On Sunday His Holiness was in the north eastern Italian seaport of Trieste for the final day of the annual Italian Catholic Social Week event. Speaking to more than 900 delegates from dioceses and Catholic action associations across Italy, Francis was clearly thinking of what has been a particularly turbulent week in modern history when he reflected at length on the crisis of democracy.
The history of Italy’s Social Weeks is entwined intrinsically in the country’s history. The event was initiated way back in 1907 by Blessed Giuseppe Toniolo, an Italian Catholic economist, sociologist, and pioneer of Christian democracy. Toniolo believed that the economy was an “integral part of the operative design of God” and argued for an economic system in which “all social, legal and economic forces, in the fullness of their hierarchical development, cooperate proportionally to the common good, flowing back into the final result to the prevalent advantage of the lower classes.”
Quoting this specifically in his speech, Pope Francis remarked that “in light of this definition, it is evident that in today’s world democracy, let’s face it, is not in good health.”
Whatever your political perspective, there are few who would disagree looking at the political events of the past few weeks in particular. One could even argue that we have reached a point in the general social order where the fundamental good of man is now at stake, and society is moving close to a tipping point from which it may be extremely hard to reconstruct a state resembling order, solidarity and mutual co-operation.

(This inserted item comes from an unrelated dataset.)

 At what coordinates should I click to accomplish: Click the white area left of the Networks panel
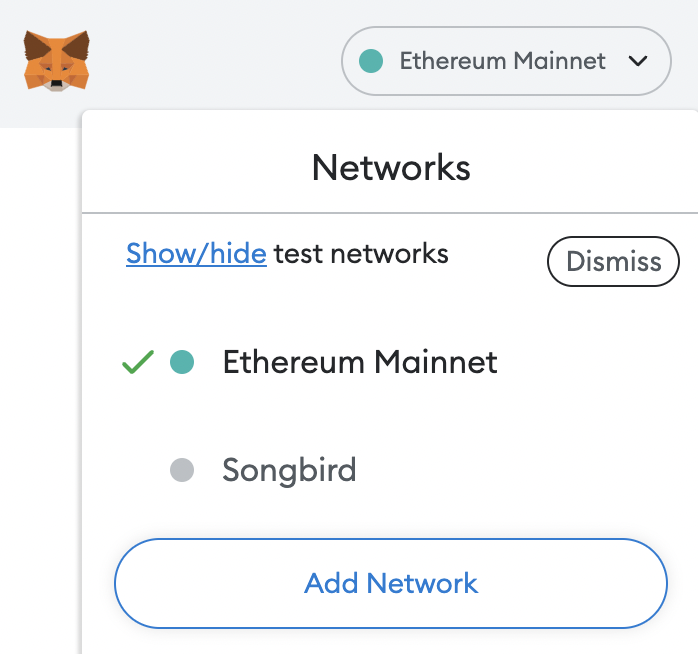coord(40,400)
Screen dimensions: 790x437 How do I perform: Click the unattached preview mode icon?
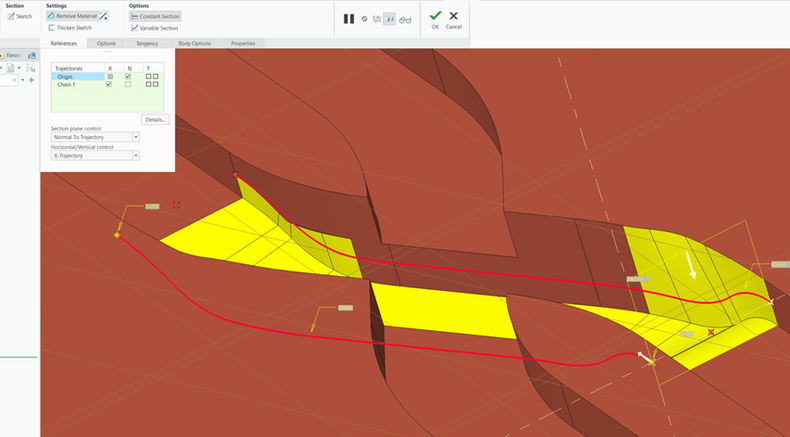(376, 19)
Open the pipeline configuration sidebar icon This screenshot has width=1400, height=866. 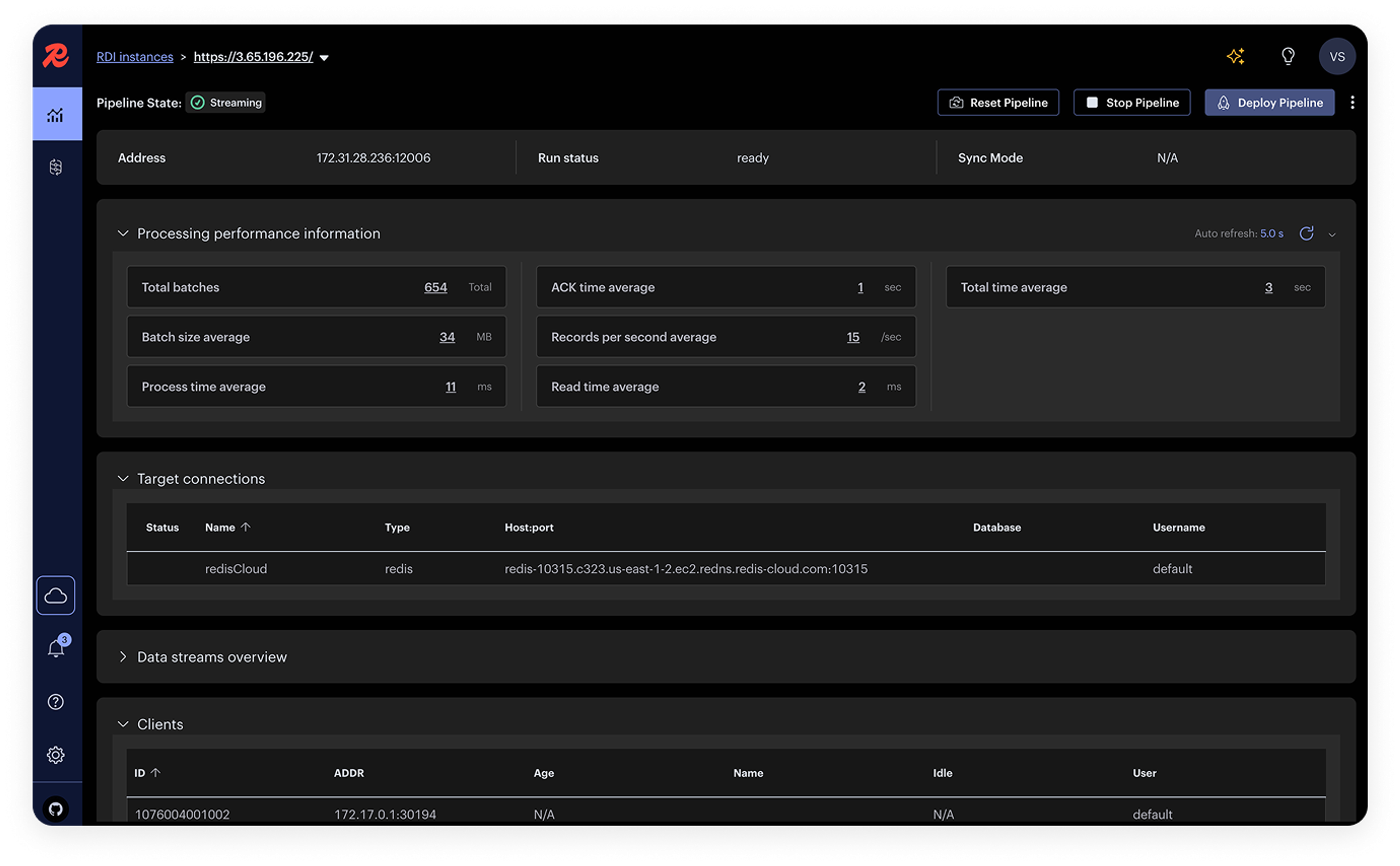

Here in the UK the many new legislators who headed to Westminster yesterday to take up their posts for the first time have an extremely challenging task ahead of them. Social media was heavy with pictures of beaming smiles and overnight bags on local railways station platforms, but one couldn’t help feeling that the coming weeks and months will test the metal and determination of even the most resolute of our legislators. We could do with keeping them all in our prayers.
For the government, and for our new Prime Minister in particular, there will be a need to lay out bold and long-term strategies to rebuild an economy battered by years of austerity, and a sense of democracy that frankly has been dying on its feet.
One of the first pontiffs to speculate on the nature and composition of a functioning – and especially communitarian and Christian – democracy was Pope Leo XIII, who is generally regarded as the founding father of Catholic Social Teaching. We’re all familiar with his great encyclical Rerum Novarum (1891), but two of his subsequent encyclicals – Au Milieu des Sollicitudes (1892, on the state of the Church in France) and Graves de communi re (1901 on Christian democracy) – also have a great deal to tell us today about how a stable democratic society and government might be constructed.
Central to Leo’s vision was the principle that democracy must “benefit the lower classes of society”, work for the common good and reject individualism. For Leo, Toniolo and all who have subsequently walked the path of Catholic social justice a democracy cannot be built without its members acknowledging that in a profound and fundamental way all of society is interconnected and we are all responsible for each other.
The notion of an interconnected and communitarian society is a concept that is still new to us, and only really emerged into national and socio-political narratives after the dreadful experience of the two World Wars, when old social structures and economic certainties were swept away in the carnage and tumult. In any sane society the waste, chaos and pain of resorting to physical combat when talking fails ought to have died after 1945 but sadly the human species seems painfully slow to learn from its experiences, and often looks destined to endlessly repeat its determination to self-destruction.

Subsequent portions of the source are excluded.